I stood at the Transit Center stop and boarded an electric streetcar, a 1951 model driven by a capped conductor. Open since 2000, the 1.7-mile single-track route takes a leisurely 15 minutes to complete.

“Twenty-five years ago, you’d never have recognized the place,” said the driver. Back then, pollutants released by the auto manufacturers that once occupied downtown contaminated the city. After Chrysler departed in the late 1980s, Kenosha cleaned up. Its spotless waterfront is lined with tidy condos, a picturesque promenade and a sculpture garden set on an apple-green knoll.

“The ride’s not official until you ring the bell,” the driver told the only other passengers as the trio moved to disembark near the new Kenosha Public Museum. A young boy yanked on the string, releasing a loud ting that could have awakened the ghosts of vintage Kenosha.

Even in its present state, there’s no ducking Kenosha’s past, not that you’d want to. At Kemper Center, a leafy campus of historic buildings and an arts center, I imagined the girlish giggles that filled the halls of the former Episcopal boarding school, active for more than 100 years. (Before that, you probably would have heard the stentorian voice of Charles Durkee, the 19th-century senator who donated the buildings.)

I followed a guide through a daisy chain of rooms that flowed from the nuns’ quarters to the refectory, the chapel, the gym with the Bayeux Tapestry mural and the chem lab, the first ever in a girls’ school. Sunlight streamed through stained-glass windows given to the school by graduating classes. “All the way to the fire,” read one piece, referring to the 1903 fire at Chicago’s Iroquois Theatre that killed more than 600 patrons.

In the dorms upstairs, Sandy pointed out scratch marks hidden behind window shutters. “The girls put their names there when they were in trouble with Mother Superior,” she said. SOS graffiti.

The students also preserved history in time capsules embedded in the school’s stone exterior. The copper boxes are filled with memories and memorabilia starting with the first graduating class in 1875 and ending with the last in 1975.

Thoughout my wanderings, certain figures appeared over and over again, their names appearing in stories, their faces peering out from portraits and pictures. Zalmon G. Simmons, who founded the mattress empire in Kenosha, was one; Donna Wolf Steigerwaldt, of the local Jockey dynasty, was another. Though fond of beds and undergarments, I was most interested in hearing about the artists behind Curious George and the pope.

Nan Pollard was an illustrator for children’s activities books; her characters included the Beatles, Tina the teenage cutout doll and the mischievous monkey. George, her husband, was a celebrated portraitist who has more works of art hanging in Washington federal buildings than any other artist. The Pollard Gallery houses more than 300 of the couple’s pieces, most of which Judy Rossow, the venue’s manager, seems to know intimately.

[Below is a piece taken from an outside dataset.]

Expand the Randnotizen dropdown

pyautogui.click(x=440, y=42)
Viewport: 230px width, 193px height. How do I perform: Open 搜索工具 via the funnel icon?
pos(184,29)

George, she told me, was the only artist to have secured a private sitting with Pope John Paul II. If that weren’t enough, Mother Teresa had recommended the painter to the pontiff.

“He lived through a lot of big stars and big sports people,” she said. “He had a way of making them look real.”

The gallery sells pieces by both artists, and Judy sent me off with a cutout doll book by Nan and a postcard photo of George and John Paul. What I really wished for, though, was a landscape that captured the endearing charms of Kenosha. Instead, I had to settle for a bag of unfit jelly beans that reminded me how much candy I’d consumed in southern Wisconsin.